- What the task requires -
Restate each entry below word for word, without skipping any.

** Opening Working data block **

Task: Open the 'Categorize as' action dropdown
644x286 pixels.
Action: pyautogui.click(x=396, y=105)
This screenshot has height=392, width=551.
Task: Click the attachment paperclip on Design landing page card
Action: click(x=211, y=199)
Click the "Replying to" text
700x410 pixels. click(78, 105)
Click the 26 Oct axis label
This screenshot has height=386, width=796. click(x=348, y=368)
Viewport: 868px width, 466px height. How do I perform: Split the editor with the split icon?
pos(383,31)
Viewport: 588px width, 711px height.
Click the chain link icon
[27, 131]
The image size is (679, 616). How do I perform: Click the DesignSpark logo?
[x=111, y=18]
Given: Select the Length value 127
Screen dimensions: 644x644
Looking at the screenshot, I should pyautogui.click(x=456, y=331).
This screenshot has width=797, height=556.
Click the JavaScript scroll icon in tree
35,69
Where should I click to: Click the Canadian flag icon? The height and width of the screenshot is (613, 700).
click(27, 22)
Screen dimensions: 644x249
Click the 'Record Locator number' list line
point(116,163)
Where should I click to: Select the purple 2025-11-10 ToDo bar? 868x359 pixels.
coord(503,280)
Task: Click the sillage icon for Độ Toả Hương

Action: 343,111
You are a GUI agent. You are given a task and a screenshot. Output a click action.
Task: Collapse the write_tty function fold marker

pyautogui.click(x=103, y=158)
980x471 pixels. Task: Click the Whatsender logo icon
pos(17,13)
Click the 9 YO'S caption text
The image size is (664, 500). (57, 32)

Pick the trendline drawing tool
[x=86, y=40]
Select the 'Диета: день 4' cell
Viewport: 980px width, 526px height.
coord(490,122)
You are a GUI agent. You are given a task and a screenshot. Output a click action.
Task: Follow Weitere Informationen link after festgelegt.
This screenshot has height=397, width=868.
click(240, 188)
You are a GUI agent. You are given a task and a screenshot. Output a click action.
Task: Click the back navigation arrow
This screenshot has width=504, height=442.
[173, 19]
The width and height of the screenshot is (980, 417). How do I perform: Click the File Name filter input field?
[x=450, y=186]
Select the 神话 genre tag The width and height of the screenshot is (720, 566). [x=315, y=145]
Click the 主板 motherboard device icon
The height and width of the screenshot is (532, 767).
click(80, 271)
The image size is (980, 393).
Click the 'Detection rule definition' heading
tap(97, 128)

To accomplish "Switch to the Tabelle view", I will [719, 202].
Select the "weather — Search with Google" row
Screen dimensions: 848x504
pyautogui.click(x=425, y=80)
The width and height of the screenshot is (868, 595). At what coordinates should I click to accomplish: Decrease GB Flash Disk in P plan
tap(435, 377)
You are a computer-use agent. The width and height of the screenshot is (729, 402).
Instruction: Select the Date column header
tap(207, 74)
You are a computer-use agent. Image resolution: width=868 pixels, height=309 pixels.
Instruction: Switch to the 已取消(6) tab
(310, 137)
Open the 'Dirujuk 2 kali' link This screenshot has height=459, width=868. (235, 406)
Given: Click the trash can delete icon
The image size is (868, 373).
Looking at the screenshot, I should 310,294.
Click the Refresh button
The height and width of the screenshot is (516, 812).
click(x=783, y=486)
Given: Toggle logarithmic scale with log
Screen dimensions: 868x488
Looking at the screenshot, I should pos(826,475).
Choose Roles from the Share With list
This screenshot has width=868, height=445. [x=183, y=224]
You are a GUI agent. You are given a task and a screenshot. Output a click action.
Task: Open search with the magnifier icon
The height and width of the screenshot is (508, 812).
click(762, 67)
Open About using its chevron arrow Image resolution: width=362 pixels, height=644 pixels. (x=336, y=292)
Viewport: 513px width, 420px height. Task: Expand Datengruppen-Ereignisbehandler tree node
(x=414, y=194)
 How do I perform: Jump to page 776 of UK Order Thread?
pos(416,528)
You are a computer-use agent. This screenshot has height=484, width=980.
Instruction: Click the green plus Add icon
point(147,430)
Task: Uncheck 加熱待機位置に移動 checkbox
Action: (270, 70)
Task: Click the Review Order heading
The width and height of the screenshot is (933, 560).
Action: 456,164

** Closing Working data block **

- Answer to this task -
Task: Open the 'Categorize as' action dropdown
644x286 pixels.
Action: pyautogui.click(x=396, y=105)
This screenshot has height=392, width=551.
Task: Click the attachment paperclip on Design landing page card
Action: click(x=211, y=199)
Click the "Replying to" text
700x410 pixels. click(78, 105)
Click the 26 Oct axis label
This screenshot has height=386, width=796. click(x=348, y=368)
Viewport: 868px width, 466px height. How do I perform: Split the editor with the split icon?
pos(383,31)
Viewport: 588px width, 711px height.
Click the chain link icon
[27, 131]
The image size is (679, 616). How do I perform: Click the DesignSpark logo?
[x=111, y=18]
Given: Select the Length value 127
Screen dimensions: 644x644
Looking at the screenshot, I should pyautogui.click(x=456, y=331).
This screenshot has width=797, height=556.
Click the JavaScript scroll icon in tree
35,69
Where should I click to: Click the Canadian flag icon? The height and width of the screenshot is (613, 700).
click(27, 22)
Screen dimensions: 644x249
Click the 'Record Locator number' list line
point(116,163)
Where should I click to: Select the purple 2025-11-10 ToDo bar? 868x359 pixels.
coord(503,280)
Task: Click the sillage icon for Độ Toả Hương

Action: 343,111
You are a GUI agent. You are given a task and a screenshot. Output a click action.
Task: Collapse the write_tty function fold marker

pyautogui.click(x=103, y=158)
980x471 pixels. Task: Click the Whatsender logo icon
pos(17,13)
Click the 9 YO'S caption text
The image size is (664, 500). (57, 32)

Pick the trendline drawing tool
[x=86, y=40]
Select the 'Диета: день 4' cell
Viewport: 980px width, 526px height.
coord(490,122)
You are a GUI agent. You are given a task and a screenshot. Output a click action.
Task: Follow Weitere Informationen link after festgelegt.
This screenshot has height=397, width=868.
click(240, 188)
You are a GUI agent. You are given a task and a screenshot. Output a click action.
Task: Click the back navigation arrow
This screenshot has width=504, height=442.
[173, 19]
The width and height of the screenshot is (980, 417). How do I perform: Click the File Name filter input field?
[x=450, y=186]
Select the 神话 genre tag The width and height of the screenshot is (720, 566). [x=315, y=145]
Click the 主板 motherboard device icon
The height and width of the screenshot is (532, 767).
click(80, 271)
The image size is (980, 393).
Click the 'Detection rule definition' heading
tap(97, 128)

To accomplish "Switch to the Tabelle view", I will [719, 202].
Select the "weather — Search with Google" row
Screen dimensions: 848x504
pyautogui.click(x=425, y=80)
The width and height of the screenshot is (868, 595). At what coordinates should I click to accomplish: Decrease GB Flash Disk in P plan
tap(435, 377)
You are a computer-use agent. The width and height of the screenshot is (729, 402).
Instruction: Select the Date column header
tap(207, 74)
You are a computer-use agent. Image resolution: width=868 pixels, height=309 pixels.
Instruction: Switch to the 已取消(6) tab
(310, 137)
Open the 'Dirujuk 2 kali' link This screenshot has height=459, width=868. (235, 406)
Given: Click the trash can delete icon
The image size is (868, 373).
Looking at the screenshot, I should 310,294.
Click the Refresh button
The height and width of the screenshot is (516, 812).
click(x=783, y=486)
Given: Toggle logarithmic scale with log
Screen dimensions: 868x488
Looking at the screenshot, I should pos(826,475).
Choose Roles from the Share With list
This screenshot has width=868, height=445. [x=183, y=224]
You are a GUI agent. You are given a task and a screenshot. Output a click action.
Task: Open search with the magnifier icon
The height and width of the screenshot is (508, 812).
click(762, 67)
Open About using its chevron arrow Image resolution: width=362 pixels, height=644 pixels. (x=336, y=292)
Viewport: 513px width, 420px height. Task: Expand Datengruppen-Ereignisbehandler tree node
(x=414, y=194)
 How do I perform: Jump to page 776 of UK Order Thread?
pos(416,528)
You are a computer-use agent. This screenshot has height=484, width=980.
Instruction: Click the green plus Add icon
point(147,430)
Task: Uncheck 加熱待機位置に移動 checkbox
Action: (270, 70)
Task: Click the Review Order heading
The width and height of the screenshot is (933, 560).
Action: 456,164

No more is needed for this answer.